Daʿwa ( Arabic دعوة, DMG daʿwa ) is an Arabic term which in general terms encompasses a wide range of meanings ("call, appeal, invitation, advertising, propaganda, invocation, blessing"), but in a specific sense today mostly the "call to Islam " or " Call to God ”in the form of missionary activity. A person who performs Daʿwa is called Dāʿī or Dāʿiya , the corresponding plural is Duʿāt . There have been several Daʿwa movements in Islamic history that were associated with claims to political rule. Daʿwa in the sense of promoting Islam is institutionalized in numerous organizations today. Some of them, like the Islamic World League and the Muslim Brotherhood , operate internationally.

Islamic Dawah Center in the Old Houston National Bank building in Houston , Texas

Daʿwa in the Koran

The term Daʿwa is found in several places in the Koran , but there it primarily means the invocation of a deity by man. Thus, in Sura 2 : 186, God affirms that he will answer “the invocation of a caller” ( daʿwat dāʿin ), and in Sura 13 : 14 it is declared that God alone is due the true invocation ( daʿwat al-ḥaqq ) during the invocation other beings or forces of nature is useless. In sura 10 : 89 God confirms to Moses and Aaron that their supplications ( daʿwa ) have been answered. In this sense, the word is synonymous with the Arabic term duʿā ' , which is derived from the same root. The statement in sura 40:43 that what the accompanying Meccans call the Prophet to do is entitled to "an invocation neither in this world nor in the hereafter" ( laisa la-hū daʿwa fī d-dunyā wa-lā fī l-āchira ), is probably also intended to express the powerlessness of the other gods.
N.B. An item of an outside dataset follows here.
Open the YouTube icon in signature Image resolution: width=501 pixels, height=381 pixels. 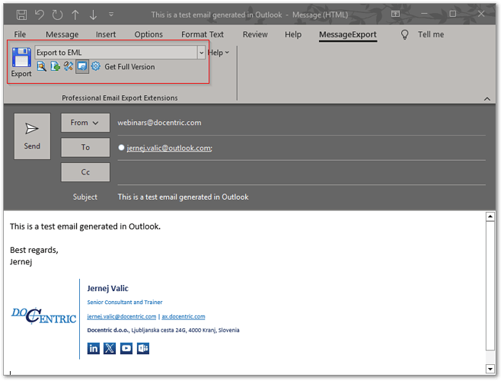[126, 348]
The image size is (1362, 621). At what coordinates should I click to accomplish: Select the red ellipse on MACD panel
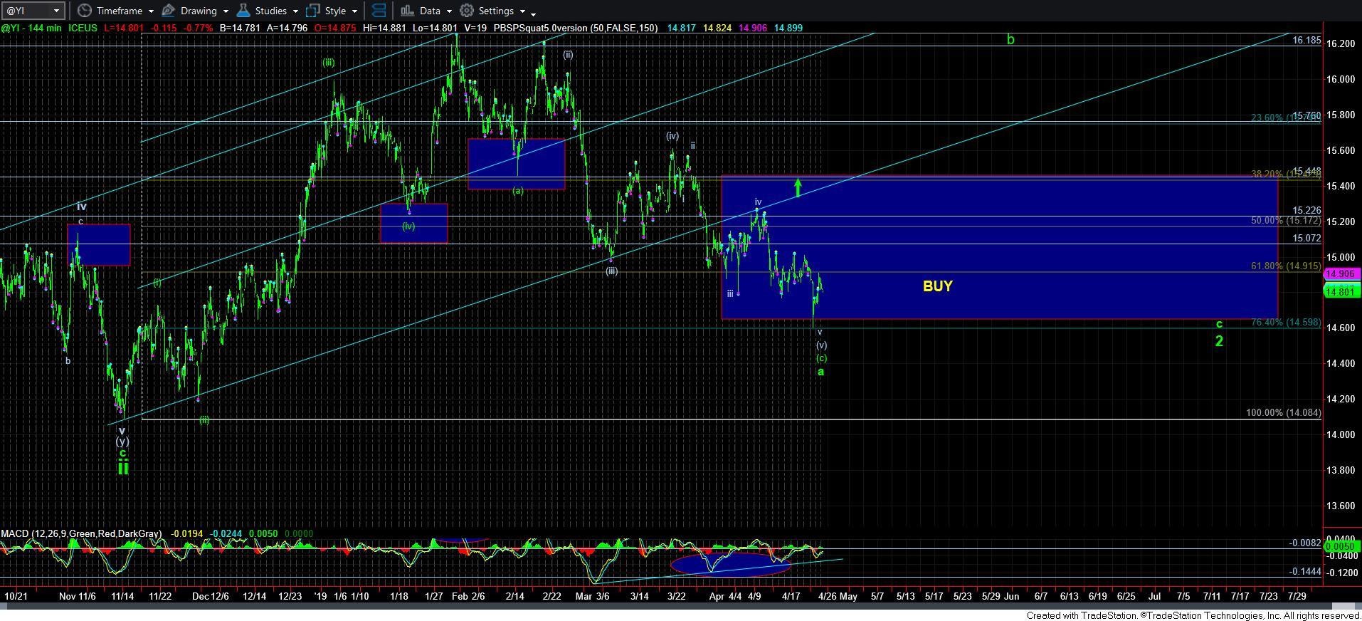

In the Koran, however, God appears not only as an addressee, but also as the starting point of a call. In sura 30:25 , for example, the raising of the dead from the graves by God on the day of judgment is referred to as a “call from the earth” ( daʿwa min al-arḍ ). On the day of the resurrection, those who have violated should ask God in vain for a delay in order to be able to listen to his call ( daʿwa ) and to obey his messenger ( Sura 14 : 44).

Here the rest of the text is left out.